In a world turned upside down by a pandemic, everyone’s question is: when will we get a vaccine?
In late 2019, COVID-19 was identified in Wuhan, China. It spread overseas, and by April 2020 it had turned into a global crisis. Restaurants, malls, stores, schools, and every public space that did not consist of an essential activity—such as hospitals and supermarkets—were shut down. People were forced to stay at home for months until the world barely stabilized itself.
“Normal life has a completely new definition,” Andrea Berenice, a junior at Thomas Jefferson, said. “Normal now is to wake up and sit in front of a computer waiting for your teacher to give you an essay about a time where the world didn’t seem to be in an eternal loop of staying at home.” People learned to live using a mask every time they went outside, many schools and universities are still in remote or hybrid learning, hospitals were forced to improve and overpower their medical equipment, restaurants and bars rely mostly on take-out food and deliveries, and the small businesses that hadn’t entered the digital era were forced to create web pages or other alternatives to survive the pandemic. 2020 has proven to be a year outside everyone’s comfort zone.
According to the Center for Disease Control and Prevention (CDC), worldwide there have been 68.4 million Coronavirus cases; 1.56 million have died and 44.1 million people have recovered. Health workers have been working without rest, and even a simple cold can turn into fourteen days of quarantine.
In the United States, there is not an authorized or approved vaccine yet. The government has been working since the beginning of the pandemic with the Operation Warp Speed Association to produce and deliver 300 million doses of safe and effective vaccines, hoping that they will be available by January 2021; the trials have been overseen by the federal government, limiting the options to manufacture the vaccine at industrial scale before it has been filtered by all the regulations, therefore reducing the product risk.
Clinical development is a three-phase process. First, small groups of people received the vaccine. Later on, the vaccine was given to people with determined varying characteristics, such as age or physical health. Finally, the vaccine was distributed to thousands and tested for efficacy and safety. The vaccine also needs to be approved by the FDA (The U.S. Food and Drug Administration’s Center for Biologics Evaluation and Research). By now, the United States has a couple of candidate vaccines, as well as some emergency treatments.

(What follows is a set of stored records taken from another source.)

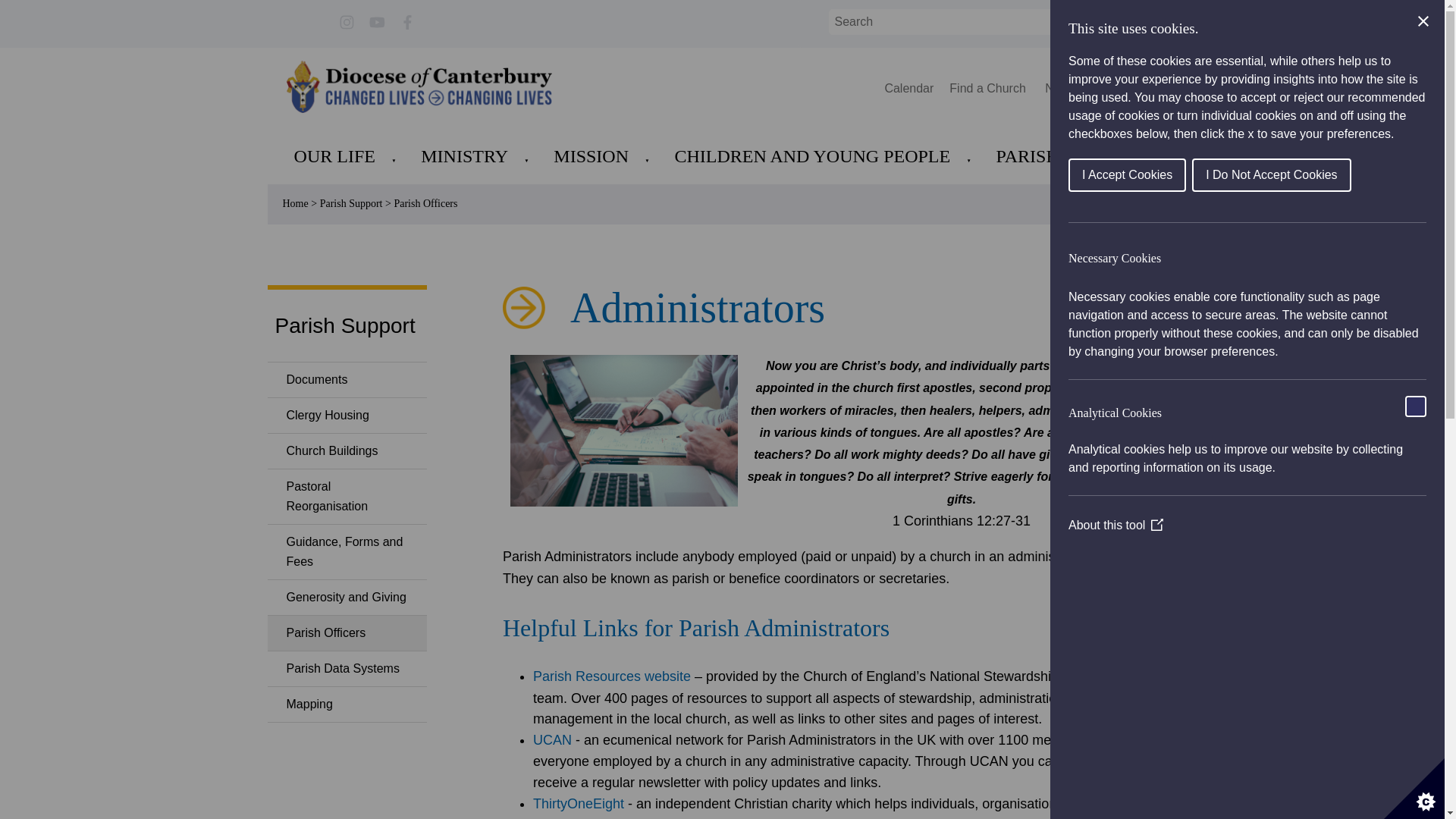
I Accept Cookies (1360, 174)
News (1060, 88)
Diocese of Canterbury Logo (418, 85)
Find a Church (989, 88)
Safeguarding (1126, 88)
Calendar (908, 88)
Given the description of an element on the screen output the (x, y) to click on. 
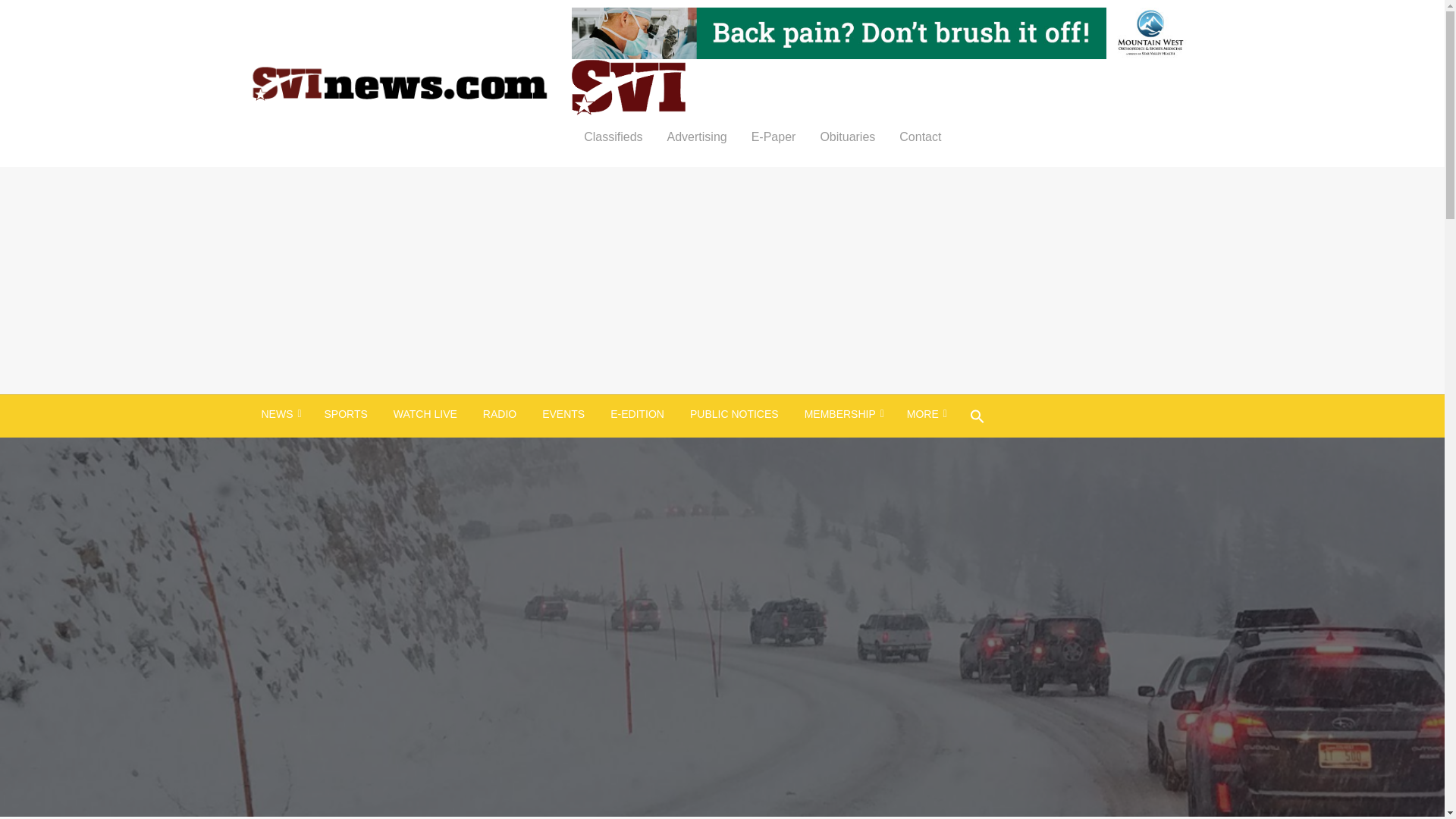
SVI-NEWS (623, 87)
E-Paper (773, 136)
MORE (924, 413)
E-EDITION (636, 413)
Classifieds (612, 136)
PUBLIC NOTICES (734, 413)
WATCH LIVE (425, 413)
Advertising (697, 136)
NEWS (279, 413)
RADIO (499, 413)
SPORTS (345, 413)
Contact (919, 136)
Obituaries (847, 136)
EVENTS (562, 413)
Given the description of an element on the screen output the (x, y) to click on. 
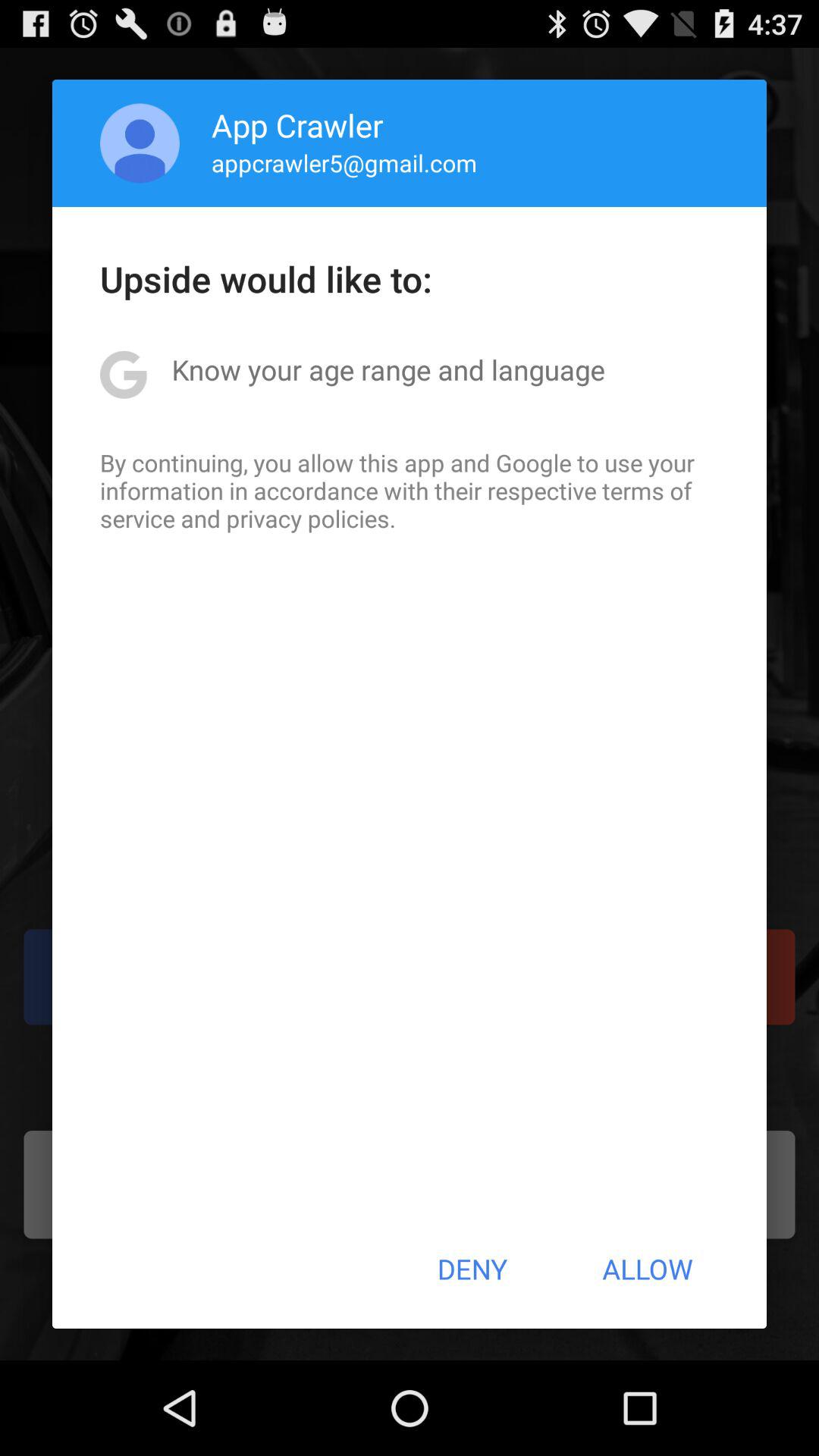
launch the app to the left of app crawler icon (139, 143)
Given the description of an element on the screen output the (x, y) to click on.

On August 23rd, the FDA authorized the emergency use of investigational convalescent plasma in hospitalized patients. It had proved to be effective in lessening the severity or shortening the length of the COVID-19 illness. For the treatment of non-hospitalized patients with mild or moderate confirmed cases of COVID-19, on November 9th, the FDA authorized the allocation of initial doses of Eli Lilly and Company’s investigational monoclonal antibody therapeutic, bamlanivimab. On November 21st, initial doses of Regeneron’s investigational monoclonal antibody therapeutic, casirivimab and imdevimab, also received emergency approval.

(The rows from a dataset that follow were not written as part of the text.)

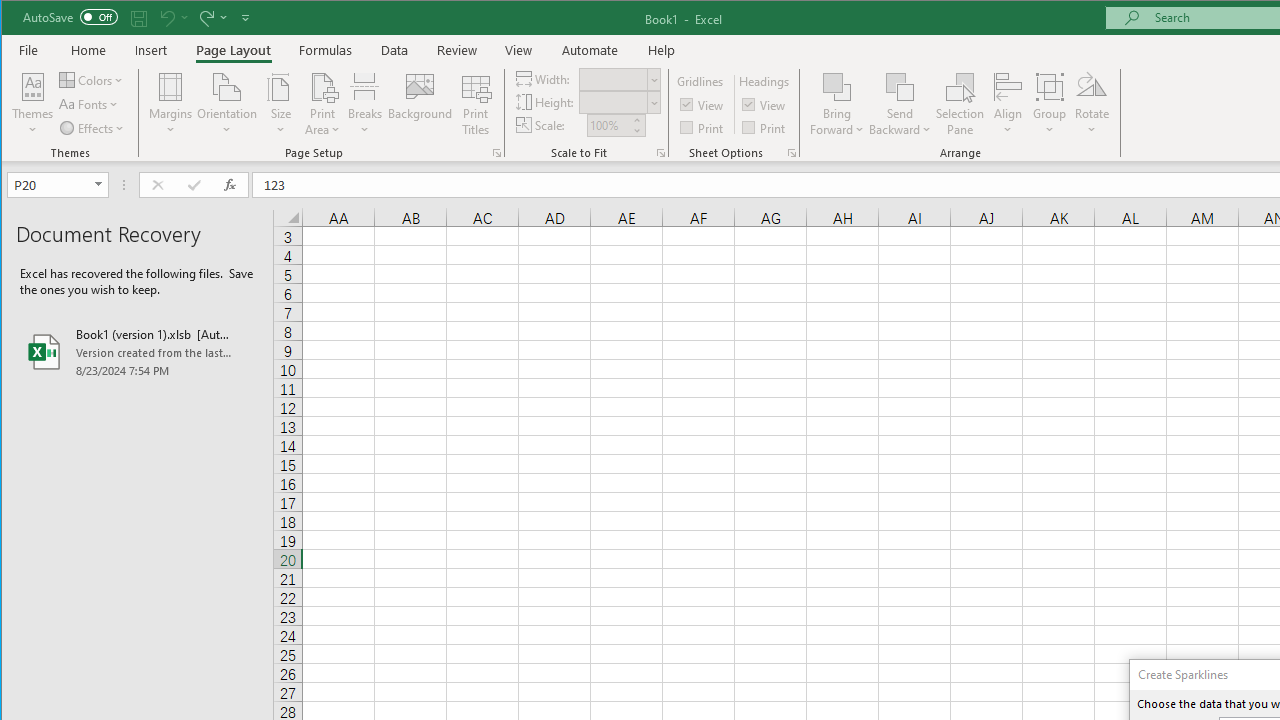
Height (612, 102)
Book1 (version 1).xlsb  [AutoRecovered] (137, 352)
Sheet Options (791, 152)
Bring Forward (836, 86)
Bring Forward (836, 104)
Breaks (365, 104)
Less (636, 130)
Width (619, 78)
Given the description of an element on the screen output the (x, y) to click on. 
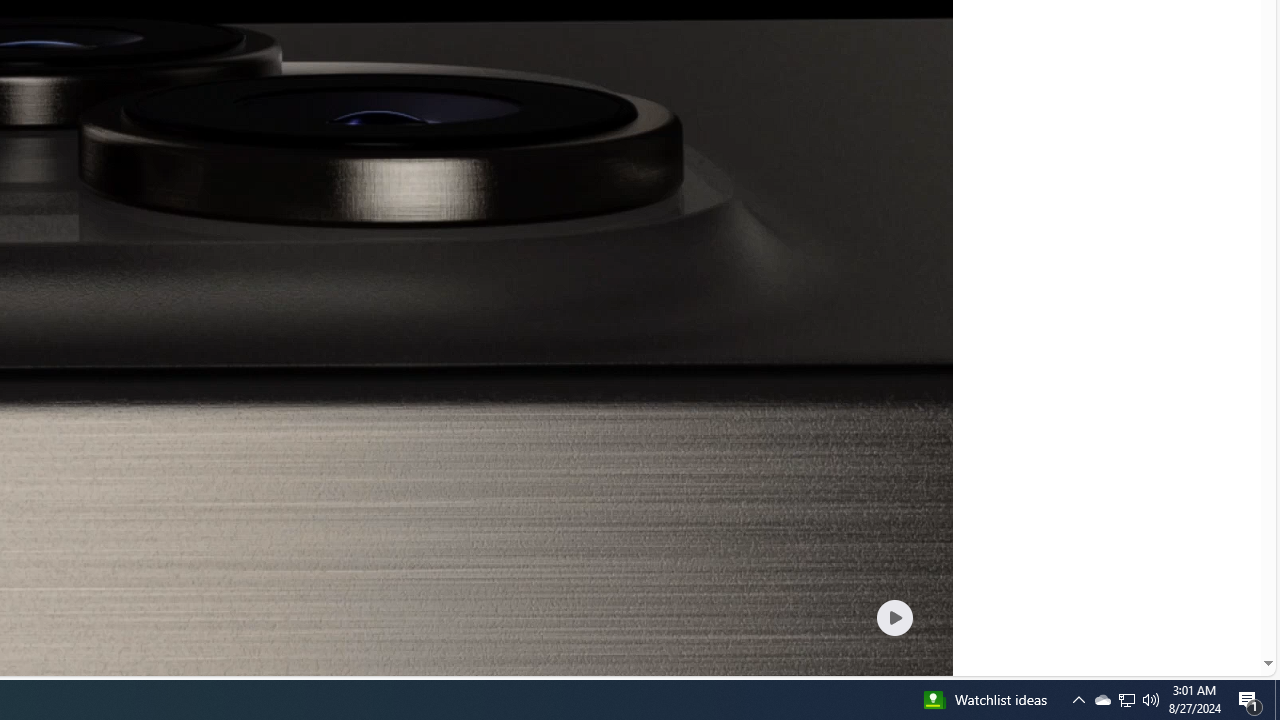
Play welcome animation video (893, 617)
Class: control-centered-small-icon (894, 617)
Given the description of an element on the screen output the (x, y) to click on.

Monoclonal antibodies, which mimic the human immune system, bind to certain proteins of a virus, reducing the ability of the virus to infect human cells. Moderna’s investigational vaccine candidate known as mRNA-1273, developed by Moderna and scientists from the National Institute of Allergy and Infectious Diseases (NIAID), was the first government-funded Phase Three of clinical trials for a COVID-19 vaccine. The trials began on July 27th, however, it is still not ready. AstraZeneca’s candidate vaccine, developed in conjunction with the University of Oxford, began Phase Three of clinical trials on August 31st and is still waiting for approval from the FDA EUA or licensure.

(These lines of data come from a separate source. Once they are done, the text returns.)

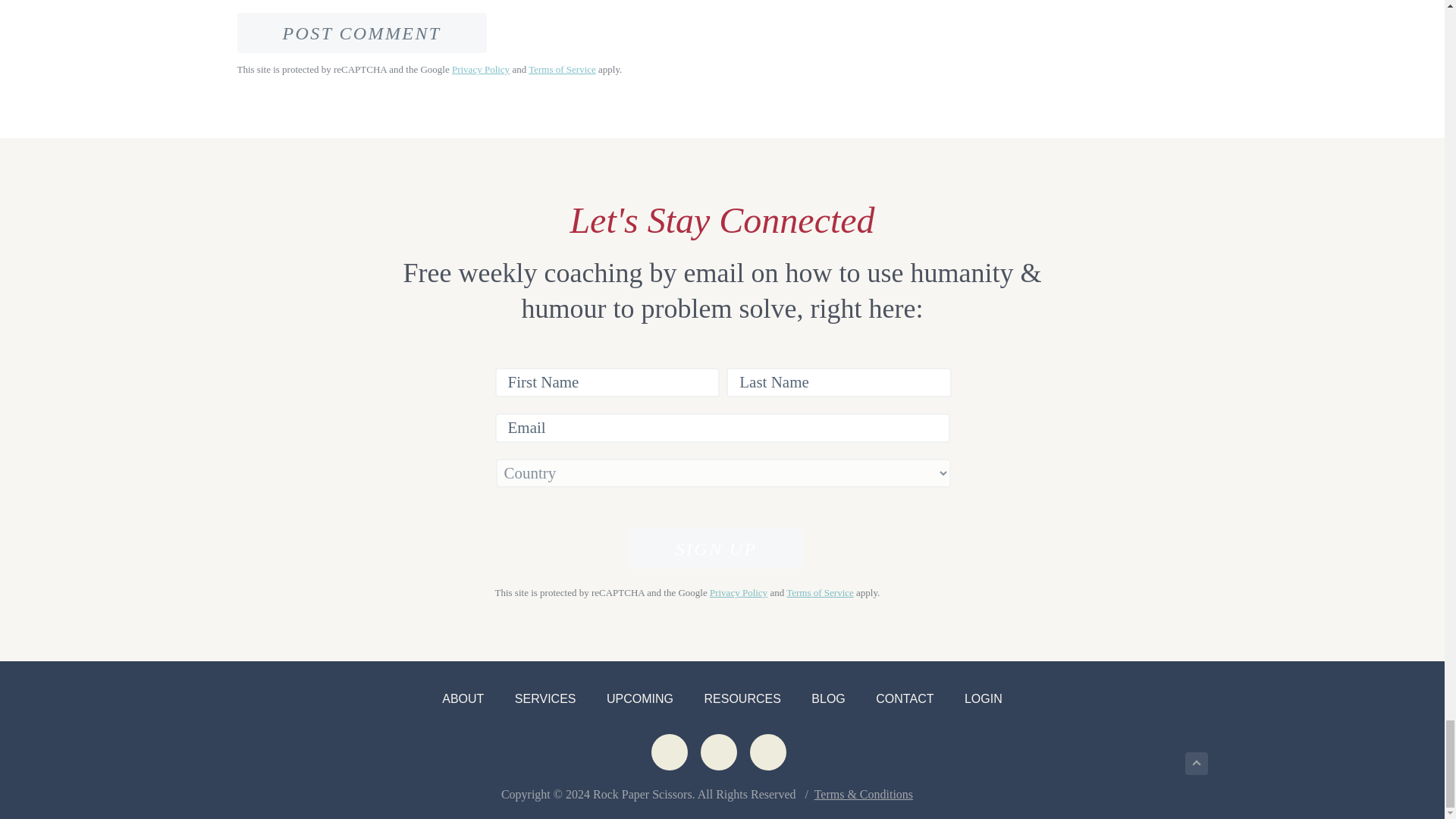
Privacy Policy (480, 69)
Post Comment (360, 33)
Terms of Service (561, 69)
Post Comment (360, 33)
Sign Up (715, 548)
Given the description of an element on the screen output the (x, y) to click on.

“So close, and so far still,” Berenice declared. “Waiting indefinitely. It is as if tomorrow they can say that a vaccine is ready, and at the same time, they can say that it will take another couple of months or years. It is like keeping a constant spark of hope.”
Even then, it will be a while before the vaccines reach high school students and teachers. They will go first to essential workers, those ranking in between, but not limited to, sectors such as energy, child care, water and wastewater, agriculture and food production, critical retail like grocery stores, critical trades like construction workers and electricians or plumbers, transportation, and social service organizations. Then, the vaccine will go to the most vulnerable populations, and finally to kids and teenagers.
“It is a funny concept really,” Berenice concluded, “to think we’ll be the last ones to receive a vaccine. It is both terrifying and comforting to think that we are the less vulnerable population and the most asymptomatic.”